Trump pulls off last-minute deal

By ISABELLE CLARY UPI Business Writer   |   June 17, 1991

NEW YORK -- Developer Donald Trump, minutes before a crucial hearing before the New Jersey Casino Control Commission, reached a deal Monday with Trump Castle bondholders due $41 million in interest payment -- but lost half of his casino in the gamble.

The Castle is one of Trump's three gambling properties in Atlantic City, N.J., together with the Trump Plaza and the Taj Mahal.

'Trump's Castle Funding Inc. and the steering committee of Trump Castle first mortgage bondholders today announced they have reached agreement on an outline of principal terms for a restructuring of the Castle first mortgage bonds,' the Trump Organization said.

'Under the terms of this agreement, the steering committee will recommend that the Castle be excused from making the scheduled interest and sinking fund payments due today, thus averting a default and possible acceleration of the bonds,' Trump's company also said in a statement.

With the agreement, Trump, who was due to pay $41 million in interests on the Castle bonds, is excused from making any cash payment -- but must give bondholders a 50 percent ownership of the casino.

Trump would still get a $1.5 million annual fee for managing the bondholders' 50 percent share in the casino.

'I am very happy the steering committee and Trump Castle have agreed to the framework of a transaction with respect to the facility which will guarantee the long-term financial stability of the Castle,' Trump said.

Failure to meet the interest payments or reach an agreement with the bondholders could have forced the Trump Castle to file for bankruptcy protection.

The casino commission had warned it would not renew Trump's gambling license unless the developer paid the bondholders or renegotiated the debt with them. The commission had timed its hearing on Trump's gambling license to follow the scheduled payment of Trump Castle interest payments.

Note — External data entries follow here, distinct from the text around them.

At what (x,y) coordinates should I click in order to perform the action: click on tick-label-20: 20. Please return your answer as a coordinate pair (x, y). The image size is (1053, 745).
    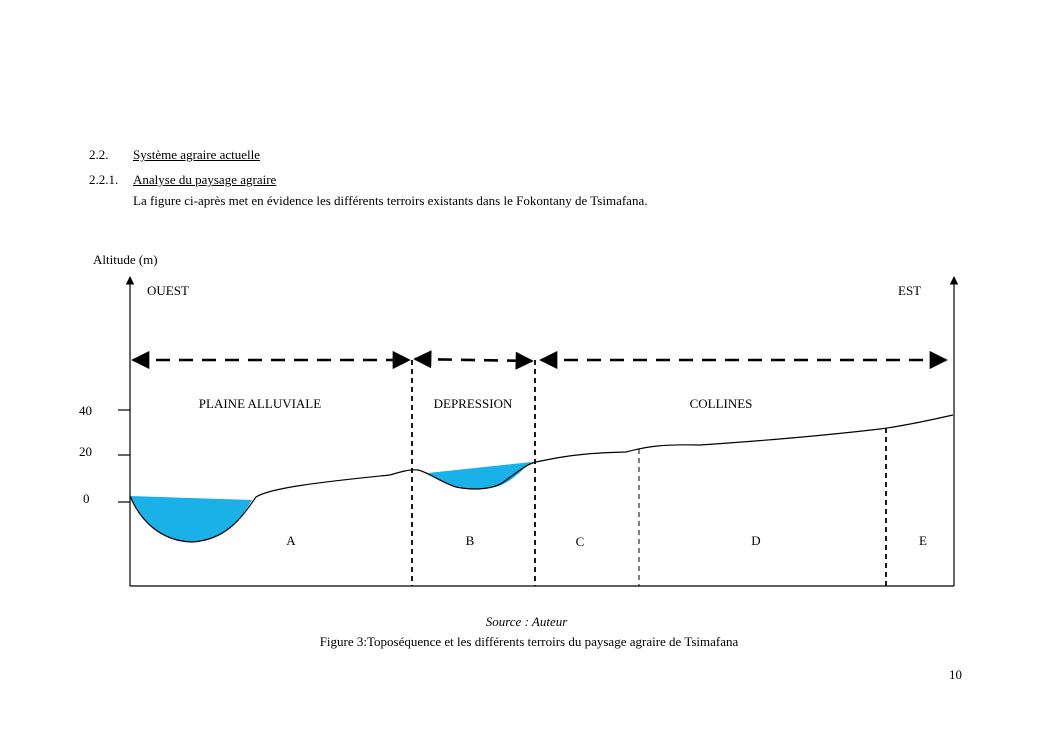
    Looking at the image, I should click on (86, 452).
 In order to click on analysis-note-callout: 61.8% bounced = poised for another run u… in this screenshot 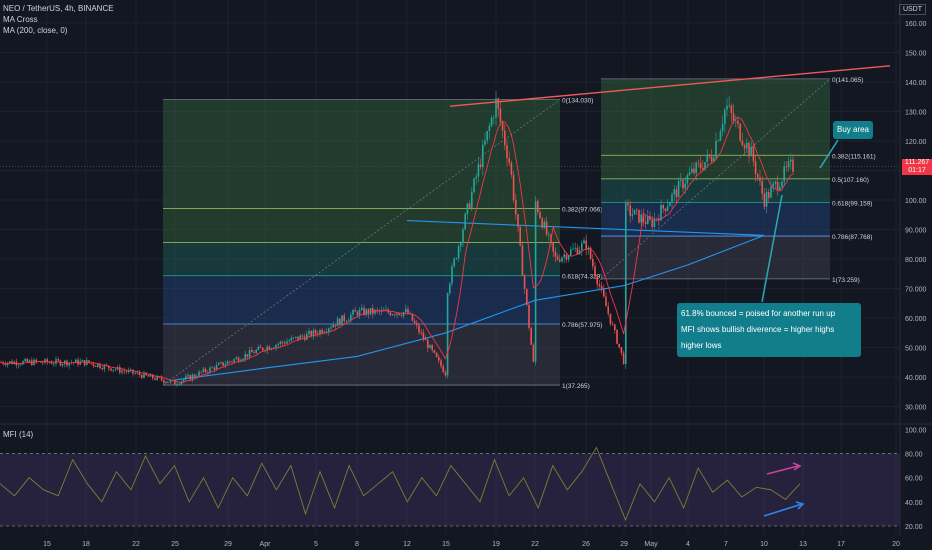, I will do `click(769, 330)`.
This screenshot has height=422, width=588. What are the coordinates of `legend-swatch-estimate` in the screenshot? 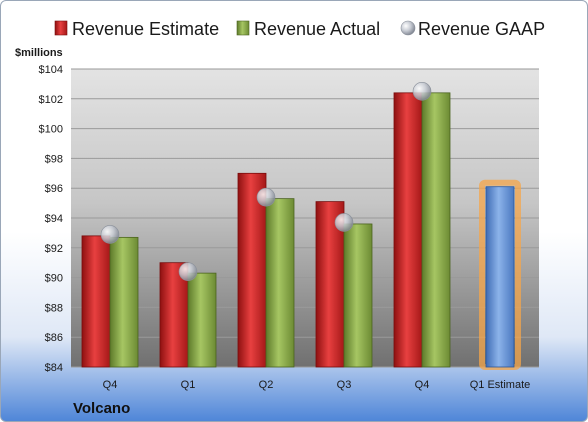 It's located at (61, 28).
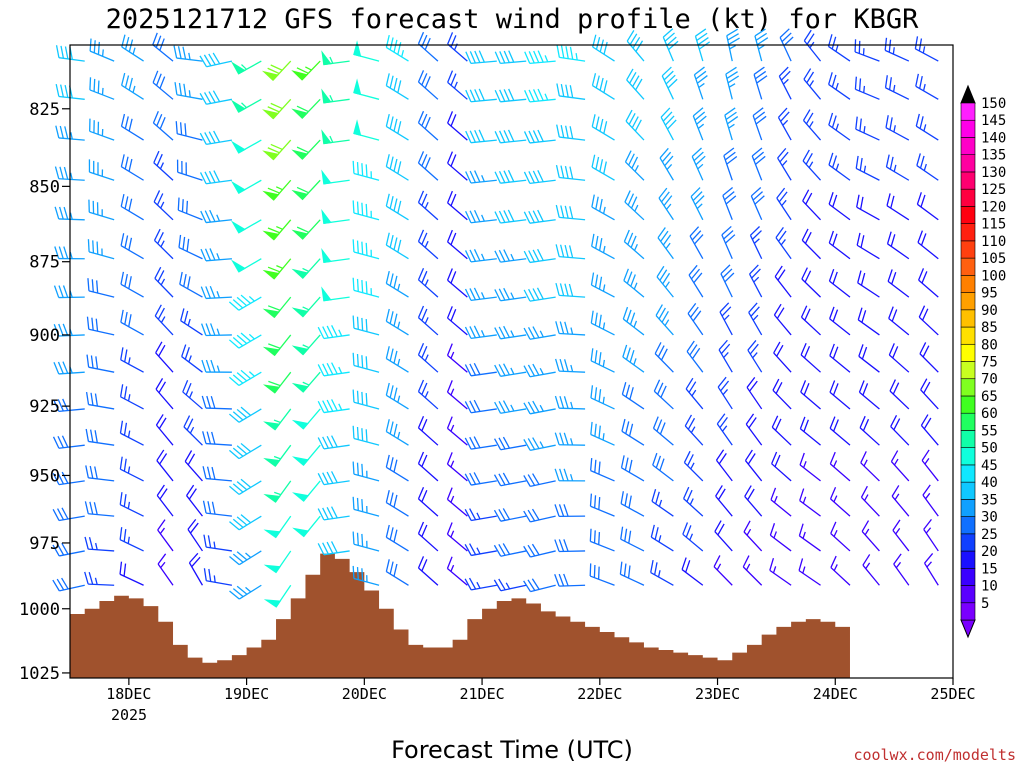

The negotiations with the bondholders, which started several weeks ago, went through a crucial round over the weekend. Bondholders have expressed discontent with Trump's management of the casinos, but they also were reluctant to force Trump into default because their bonds might retain little value amid the depressed business environment of the Atlantic City gambling industry.

'Apparently, Mr. Trump is again able to pull another rabbit out of his hat,' said gambling industry analyst Marvin Roffman with Roffman Miller Associates Inc. in Philadelphia.

The Trump Castle bonds, totaling $338 million, were issued in two classes -- one carrying a 13.75 percent interest, and due June 15, 1997; the other carrying a 7 percent interest, due June 15, 1999.

Under the agreement, Trump will have to report a reorganization plan to the Securities and Exchange Commission by Aug. 15 and submit a final plan by Nov. 15.

The plan would call for the two classes of Castle bonds to be combined in one single issue, due June 15, 1998, and carrying 9.5 percent interest.

The face value of the bonds will be reduced to $290 million and payments of a cash portion on the interests -- to be suspended until next summer -- would resume in July 1992, at an initial low rate of 5 percent, to be raised to 7.125 percent by January 1994.

With the last-minute deal, Trump's woes, however, are far from ended because the restructuring plan is based on projected improved revenues.

'In the event the Castle's gross operating profit does not exceed specified target levels, the bondholders may cause the casino to be sold, subject to a right of first offer,' the Trump Organization also said.

The depressed gambling industry in Atlantic City has resulted in no growth in casino revenues since June 1989. Nine out of the 12 casinos in Atlantic City reported declining revenues in 1990 with the Trump Castle and the Trump Plaza the two worst losers.

The Taj Mahal, which opened in April 1990, reported a $26 million loss in the first quarter of this year.